A specialist blog this, but hopefully of interest to colleagues in healthcare business intelligence who are keen to understand more about why healthcare professionals (HCPs) are increasingly disillusioned with the idea of participating in market research.  

It is multi-faceted, but we know that a central problem is the negative emotion generated by failure to qualify through the often lengthy ‘screener’ that prefaces a questionnaire. Online research is the main culprit here – it is the most common method of conducting quantitative research amongst HCPs and therefore by far the most likely interface between an HCP and market research. Unfortunately, it is often less interface, and more in-their-face.

An industry report, and our own project meta-data data, says that a big part of the problem is inadequate profiling of HCPs who are signed up to panel companies, which in turn produces inadequate targeting, resulting in lots of screen-outs. Whilst it makes sense that HCP profiles will have gaps, either because certain information changes over time or because HCPs do not want to spend ages filling out forms, there are some basic facts that I’d expect to be there, and the first of those is main clinical specialty.

By main clinical specialty, I mean the type of HCP they are, for example: Neurologist; Immunologist; GP, Oncologist; Dermatologist; Primary Care Nurse; and so on. We are not talking about specific job titles or sub-specialisms here, but their over-arching category. If that is not known, then it is impossible to target the right people.

There are many other qualifying questions that might be asked during a screener, but we fixated on main specialty because it is an ever-present and because most other questions are either of second-order importance, or asked primarily for quota-control purposes, or cannot reasonably be expected to form part of a profile. A few examples: the grade of a secondary care doctor will change and should not make or break their relevance to the objectives if they otherwise qualify; it would be important to ensure a sample of GPs is gender balanced but you wouldn’t screen out based on gender; and individual patient caseload is something we’d expect to discover, rather than know in advance.

We reviewed data from the screening sections of the 15 most recent online surveys First Line has run amongst UK HCPs (all in 2018), on behalf of various clients.

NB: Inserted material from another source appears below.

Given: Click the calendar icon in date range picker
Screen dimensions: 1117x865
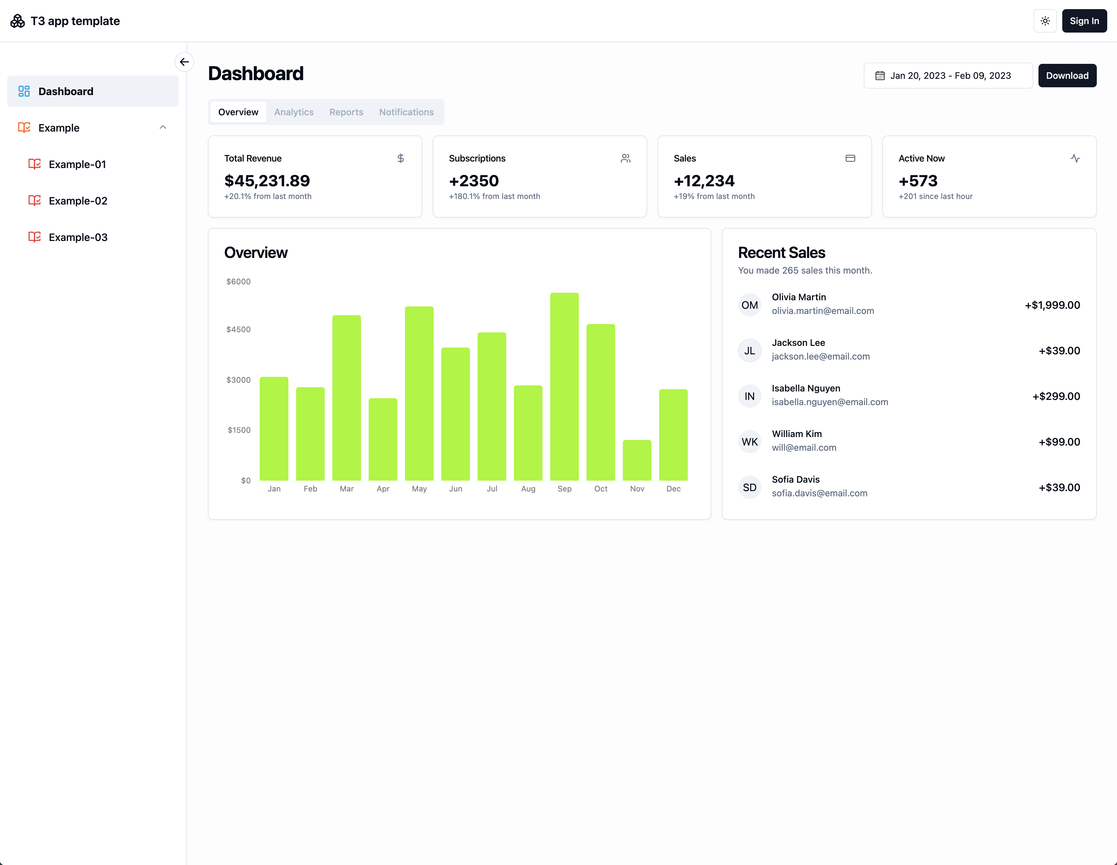Looking at the screenshot, I should [x=880, y=76].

  • First, we removed respondents who only partially completed, or who were rejected because quotas were already full (another issue, for another blog)
  • We then removed respondents who screened out at questions other than main specialty
  • Leaving us with completes, plus those who screened out at the main specialty question

Across the 15 projects, the screen-out rate for ‘failing’ the main specialty question was as high as 23% (i.e. n=1104 completes vs. n=338 screening out at that question). In other words, for every three respondents that complete, one gets screened out because their specialty is not represented. On its own I find that shocking, but the underlying picture is more nuanced.

In delivering those 15 surveys we partnered with six different fieldwork / panel companies – see below:

Panel company ID# completes achieved# screening out at main specialtyScreen-out rate for failing main specialty

Supplier #2, who handled most of the fieldwork, had a screen-out rate of only 6% at the main specialty question – certainly acceptable. Supplier #3, who ran enough fieldwork for us to be able to fairly judge their performance, did much worse – a screen-out rate of 25%. Suppliers #1, #4, and #6 all have base sizes too low for robust analysis, but Supplier #5 is a special case and shows what horrors can be unleashed by poor fieldwork management… On the one project they handled they managed to dispatch almost entirely to the wrong type of clinician, producing n=178 screen-outs at the main specialty question on their way to achieving the n=33 completes we needed! In other words, n=178 clinicians who were prepared to help with market research were rejected because the specialty list at the very first question did not include their specialty. How many will be willing to try again?

Aside from errors in sample dispatch, why does this happen? The panel companies argue that profiling is difficult and necessarily inexact, because HCPs can go under a variety of titles that can vary according to individual training, preference, department, hospital, and region. They say that it is sometimes possible that a clinician is relevant to the study objectives even if they don’t recognise their main specialty at question one. Whilst I agree there is something in that, I do not think it happens to the extent that it explains the very high screen-out rates in our review. If I am researching biologic use in dermatology settings, then I know for sure that I want Dermatologists and it is hard to imagine that the right people might be classified under some other heading.

That said, I do know of marketers who are ‘certain’ they only want, for example, Haematologists, when in fact other descriptions of main specialty may also fit their objectives (in this case, perhaps types of Oncologist). In the 15 projects we looked at, there are no such instances.

In conclusion, I think there is enough here to say:

  • There is evidence that a lack of profiling on main specialty is an issue for some panel companies and/or for some types of HCP.
  • Poor sample / dispatch management sometimes happens, with very unhappy consequences.
  • Losing every fourth willing HCP because they’re not from the relevant medical specialty is unacceptable, and unsustainable.

Panel companies: is this a fair analysis? Can we share data / pool resources to address the problem?